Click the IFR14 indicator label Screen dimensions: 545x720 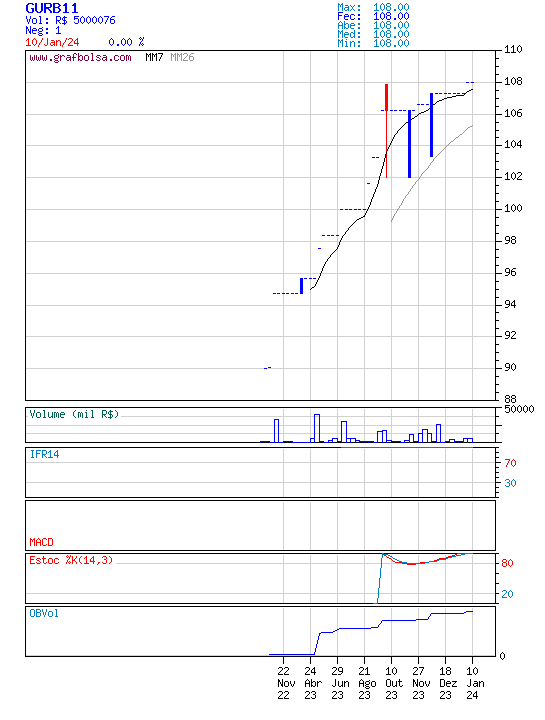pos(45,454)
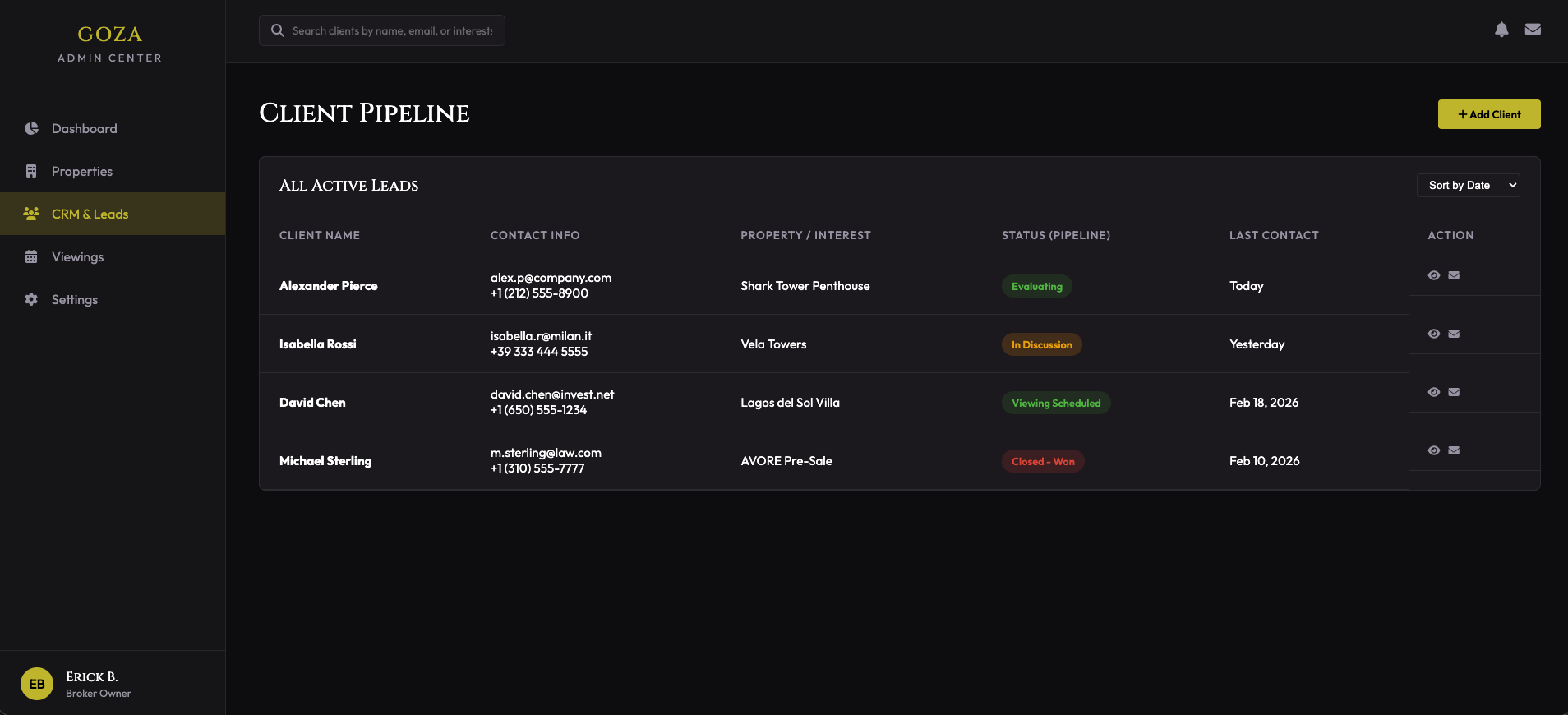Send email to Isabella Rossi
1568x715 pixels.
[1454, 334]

________________

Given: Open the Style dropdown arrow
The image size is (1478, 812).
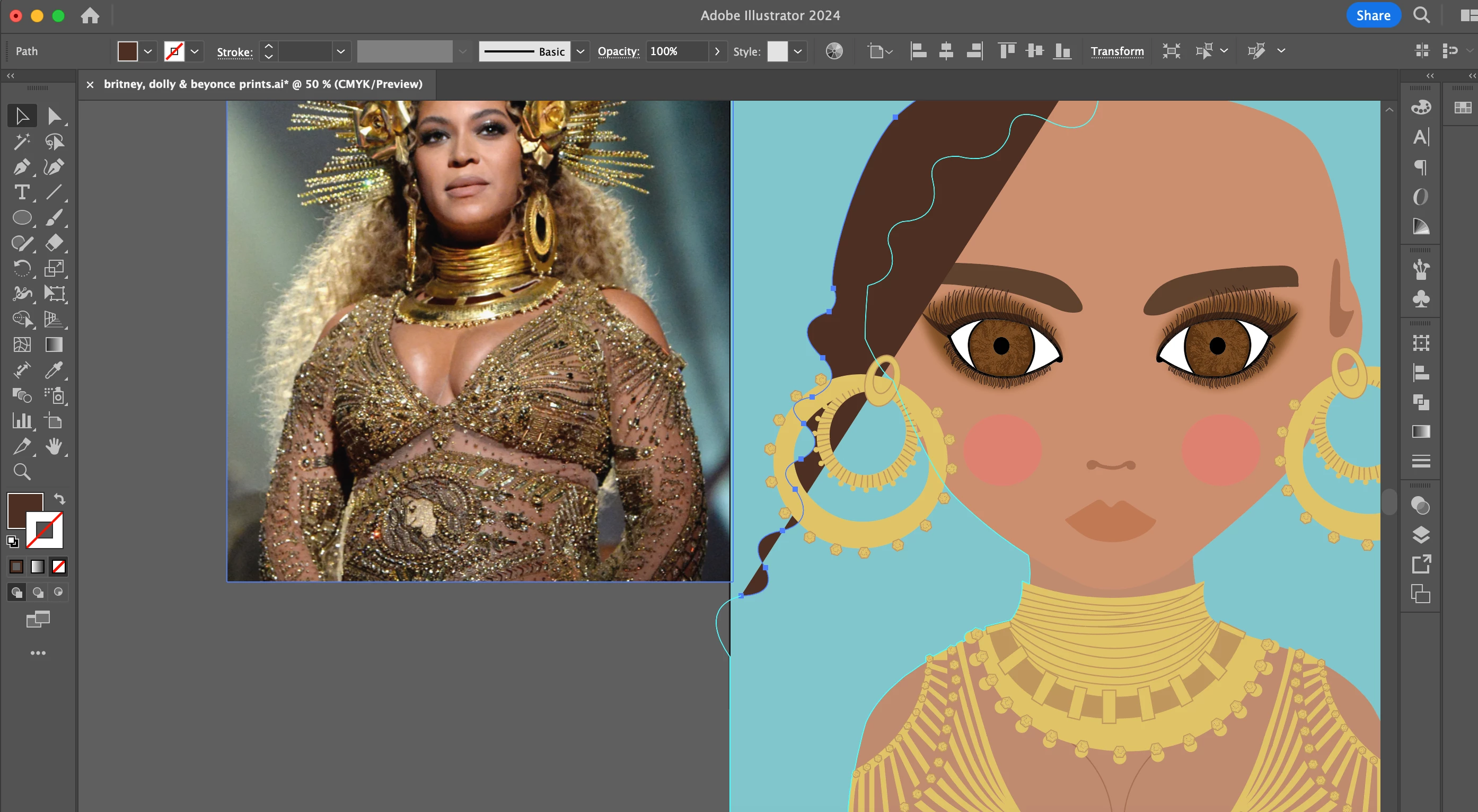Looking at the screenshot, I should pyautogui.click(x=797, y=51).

________________

## REQUIRED TASK
List the lines from the line with "Given: Open the Style dropdown arrow" through the line with "Looking at the" as a numbered list, skipping blank lines and omitting the pictures.

## TASK ANSWER
1. Given: Open the Style dropdown arrow
2. The image size is (1478, 812).
3. Looking at the screenshot, I should pyautogui.click(x=797, y=51).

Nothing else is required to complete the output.